- **提供テキスト**:
== == ==

四緑木星癸卯・令和5年のスタートにあたって —— “忘れ河”の水を飲み干し生まれた私たちは、ウサギ飛び跳ねる陽気な春に真の“ムスビ”と邂逅する

四緑木星の年

ここ数年の停滞感を吹き飛ばすように経済は跳ね、微かな希望が見えてくる — 四緑木星癸卯は、誰もが“人生の春の訪れ”を感じられる年

新年明けましておめでとうございます。昨年も一年間、この『TRINITY』紙上で私の文章を読んでいただき、誠にありがとうございました。皆様、穏やかな令和5年のお正月を迎えられましたでしょうか。

今年の干支は癸卯(みずのとう)、四緑木星の年です。恵方(歳徳)は丙の方・南東で、歳破は酉(西)の方となります。癸卯の“癸”は水の陰の気で、雨や雪といった恵みの水のイメージです。癸は十干の最後にあたり、生命の終わりと、新たな誕生を意味します。“卯”は、季節でいえば陽春。ウサギが跳ねるイメージです。両者を総合すると、癸卯の今年はこれまでの混乱や苦しみといった濁流が洗い流され、勢いよく好転してゆく一年になると言えるでしょう。

四緑木星は、“風”を表す星です。往来、遠方、交通、取引、盛況といった象意があります。人に例えれば、旅人、迷い人、商人といった、距離感を持って“動き”を表すもの、また信用、縁、調うといった意味があります。


昨年・令和4年の五黄土星は“帝王”という、政治指導者を表す象意でしたが、海外に於いてはロシア—ウクライナ戦争でプーチン、ゼレンスキー両大統領とも一歩も引かない姿勢が、多くの犠牲者を生みました。また、イギリス、スウェーデン、スリランカ、ペルーなど各国で相次いでトップ交代が起きましたが、経済不安も相まって激しいデモなどの混乱が生じました。日本の岸田政権は辛くも退陣を免れましたが、相次ぐ閣僚の不祥事による辞任や防衛増税等で国民の厳しい批判を浴び、その基盤は著しく弱体化していると言えるでしょう。

== == ==

- **提供データ**:
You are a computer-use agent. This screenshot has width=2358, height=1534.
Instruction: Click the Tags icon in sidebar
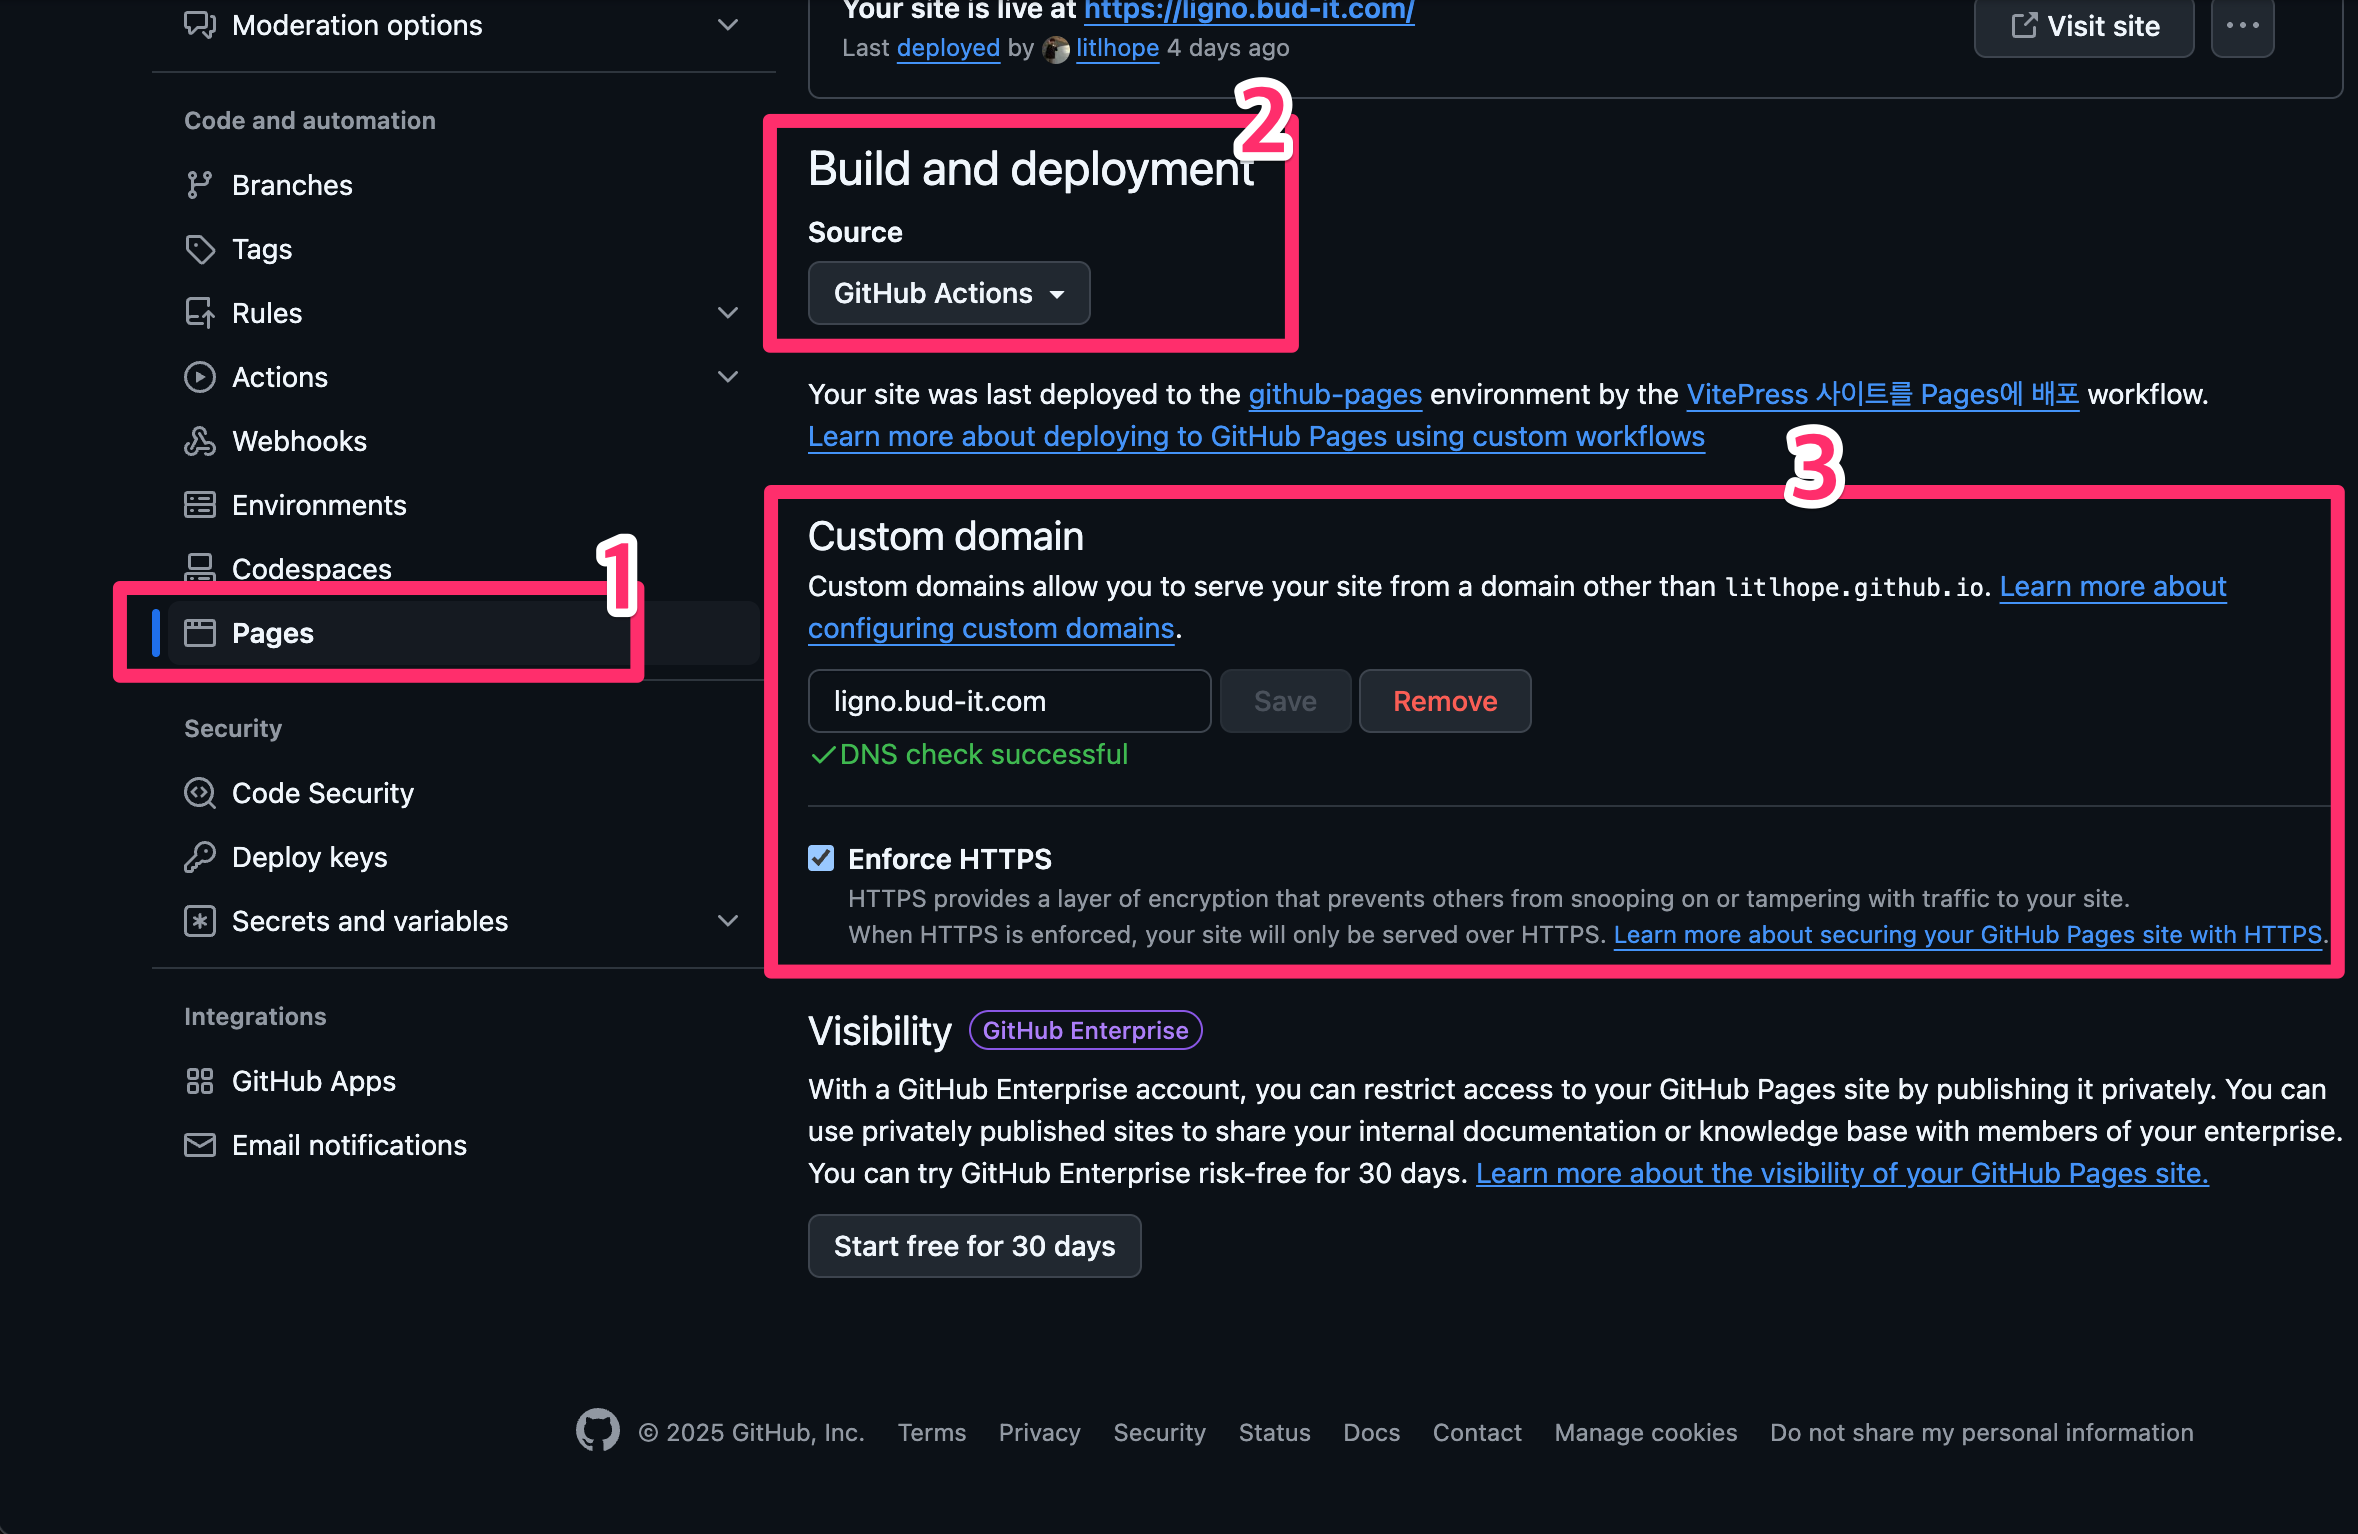click(199, 249)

== == ==

- **依頼内容 A**: 令和5年の運勢についての文章によると、今年の恵方はどの方角か。
- **依頼内容 B**: 令和5年の運勢についての文章を、最後の文の後から書き進めてほしい。

- **最終結果 A**: 丙の方・南東。

- **最終結果 B**:
四緑木星の今年に関しては、これまでの経済の停滞を拭い去るかのように、社会では活発な商取引が展開されそうです。四緑木星の“遠方”“往来”の暗示がある通り、特に“風”の象徴であるインターネットを駆使した海外との貿易や、SNSを媒介とした新しい交流が、活発となりそうです。株式市場では“寅千里を走り、卯は跳ねる”という言葉があります。今年も電気、ガス料金やガソリンなど物価高は避けられない状況ですが、景気の方は若干、例年よりも上向き好転する一年となりそうです。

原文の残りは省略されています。